Make the silent heard and the invisible seen.

Friday, May 13, 2011

They are coming for us, again


It isn’t easy being gay. There’s the day-to-day drudgery of being fun, fit, fabulous and fashionable. Everyone wants to be your bf or bff. At this time of year, the logistics of planning for pride season - what-to-wear, hows-my-hair and party favs - which begins in important earnest in June, can make even the spinniest of us so spun out, like a sweaty, whirling dervish huffing helium on a laser-lit dance floor mixing it up to the beat and the bodies. (So 80s - the huffing helium, part.) And there’s beating the body back into beachwear buffness, not to mention being single. Still!

As if that’s not enough to contend with, this week alone there has been more than enough news, most of it bad, to blow a boy’s brain, thank you very much. It's crazy. I can image poor gay heads popping - exploding even! - and not in a done-blowed-up-real-good kind of way. Because on top of the tanning and the shopping and the party planning there is the none-too-small matter of a pogram in Africa, ridiculous remarks by a Canadian Conservative leader and a professional sports agent, homophobic teachers in our schools and, well, it's all a bit too much even for us - the smart, sexy and successful set. We are successful because we have put great effort into our lives, and we can work it, bitches.

I once heard a definition of what it means to be a successful man by a true survivor. I went something like this: If you have one person, one friend, one other soul in your life who – when “they” come for you; and they will come for you, if not today or tomorrow or sometime, they will come for you. If there is that one soul who, when you’re running for your life from them, will take you in and shelter you and give up their life for you then you are a successful man.

Well, they are coming for us, as they always have.






It makes you stop. It makes you think that the decision that has been weighing so heavily on your mind lately – whether to go with short or long hair this summer – is all that important.

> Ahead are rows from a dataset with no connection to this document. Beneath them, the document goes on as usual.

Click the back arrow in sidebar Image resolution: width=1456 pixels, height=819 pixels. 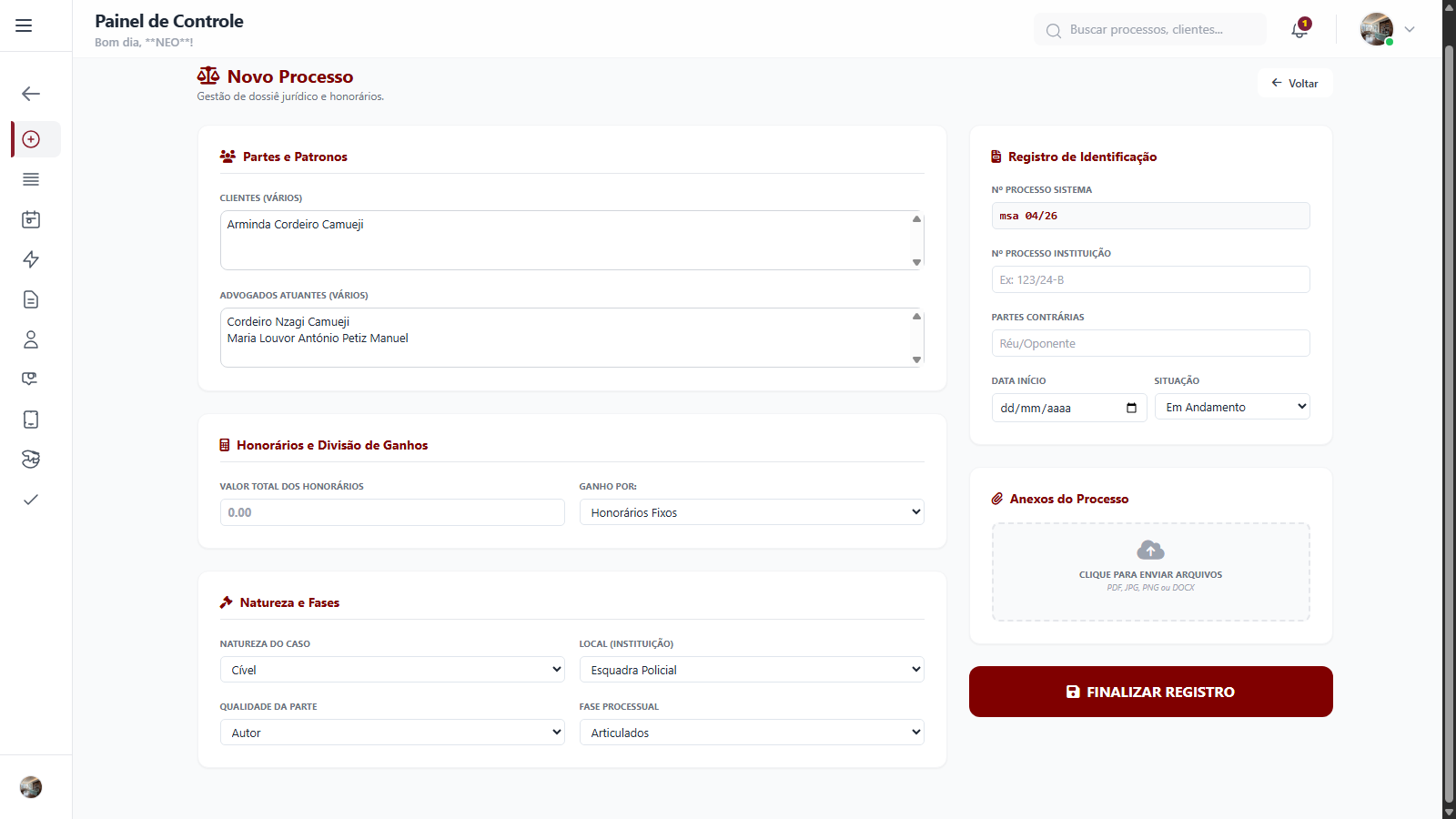(x=31, y=94)
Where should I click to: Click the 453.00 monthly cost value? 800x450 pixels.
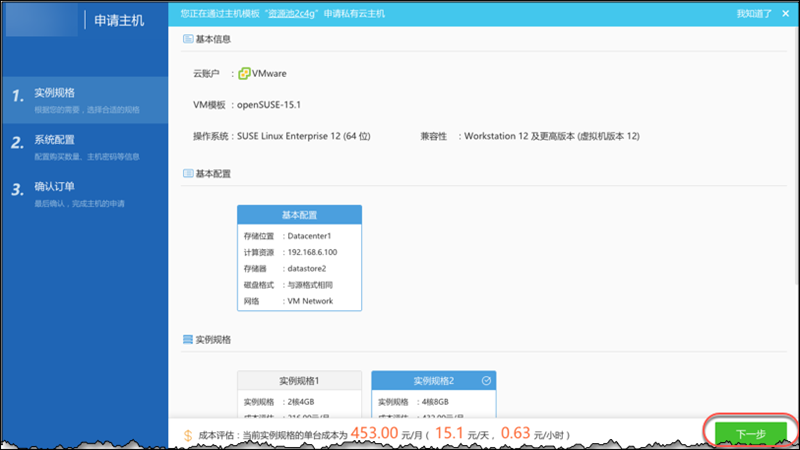click(376, 434)
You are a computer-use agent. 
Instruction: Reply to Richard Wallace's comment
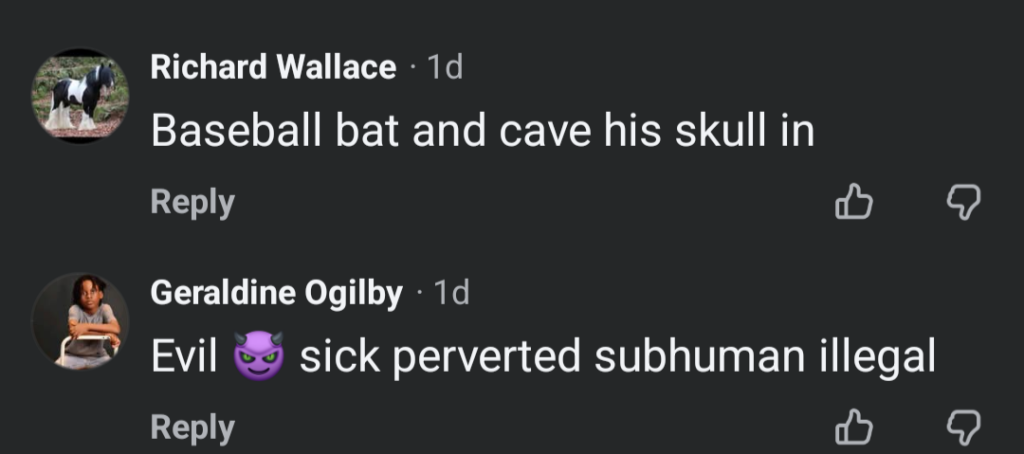pos(192,202)
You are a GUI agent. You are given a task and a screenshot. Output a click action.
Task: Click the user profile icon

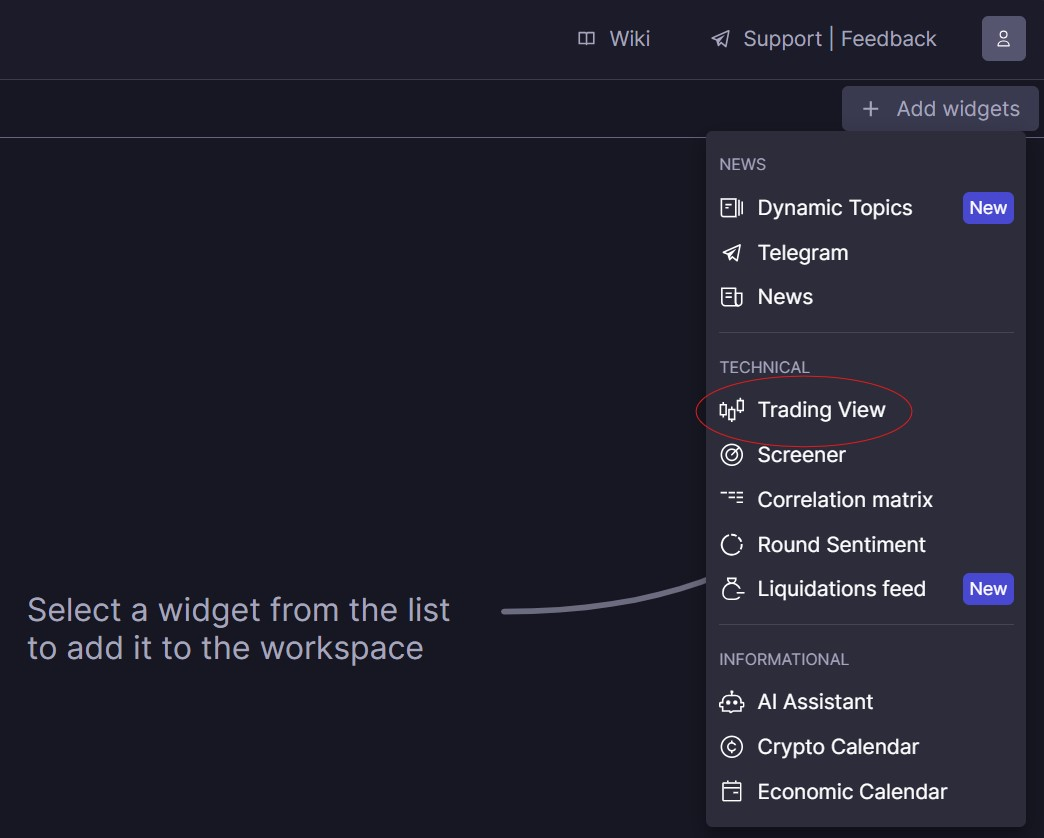click(x=1003, y=39)
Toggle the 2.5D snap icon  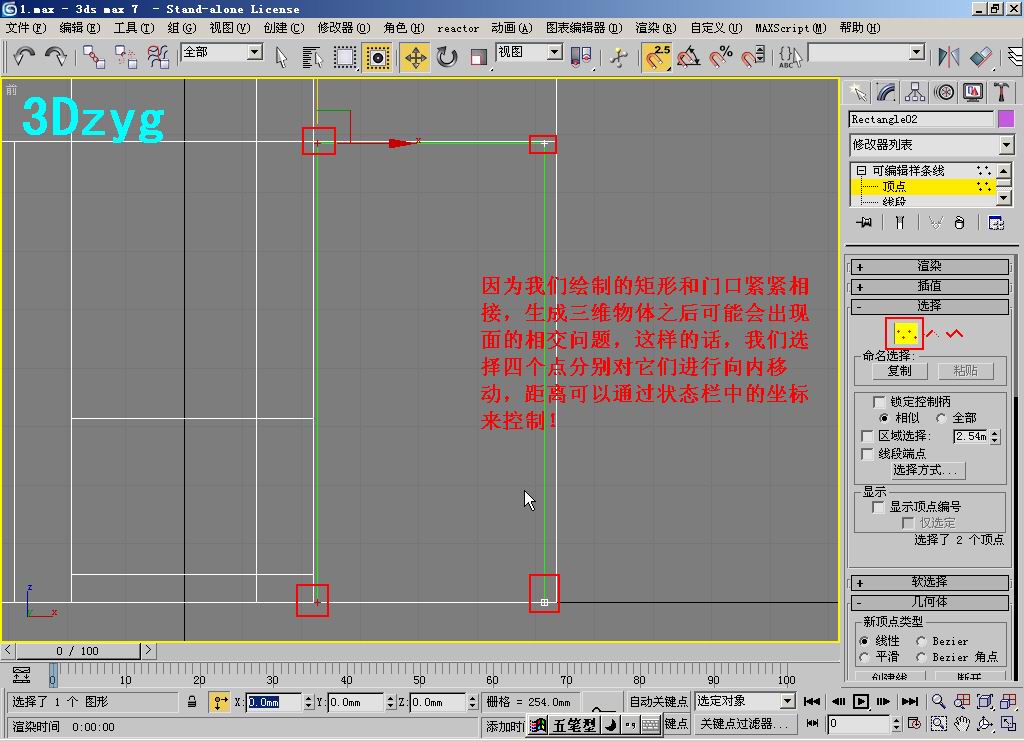point(656,57)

Harvey Milk Day is 10 days away. It is celebrated around the world on May 22nd. The very least we can do to honour his legacy as our hero and a heavy-weight champion of human rights, is to do what Harvey did: recruit. Yea, I said it: recruit.

Thirty-three years ago, Harvey gave his famous Hope Speech, which he began by saying:
“My name is Harvey Milk and I’m here to recruit you.”
He was the first political figure that I am aware of who recruited for a cause called hope.
“And the young gay people… The only thing they have to look forward to is hope. And you have to give them hope. Hope for a better world, hope for a better tomorrow, hope for a better place to come to if the pressures at home are too great. Hope that all will be all right. Without hope, not only gays, but the blacks, the seniors, the handicapped, the us'es, the us'es will give up.”
We can’t give up. We just can’t. We must keep putting great effort into our lives and others. 

We can do all that is gay – the fun, the fabulousness, the fashion, the fitness and, yes, the fucking – and we can fight. We’ve done it before and we will be called on to do it again and again because they will always come for us. We’re gay. We are the very definition of successful, in every sense of the word. Beat that. You can't. Not anymore. We'll beat back.

If they come this way, here at the end-of-the-road on British Columbia's Sunshine Coast, I'll kick their ass.

My name is Dave Brindle and I’m here, as Harvey said, to recruit “you and you and you, you have to give people hope.” What’s your name?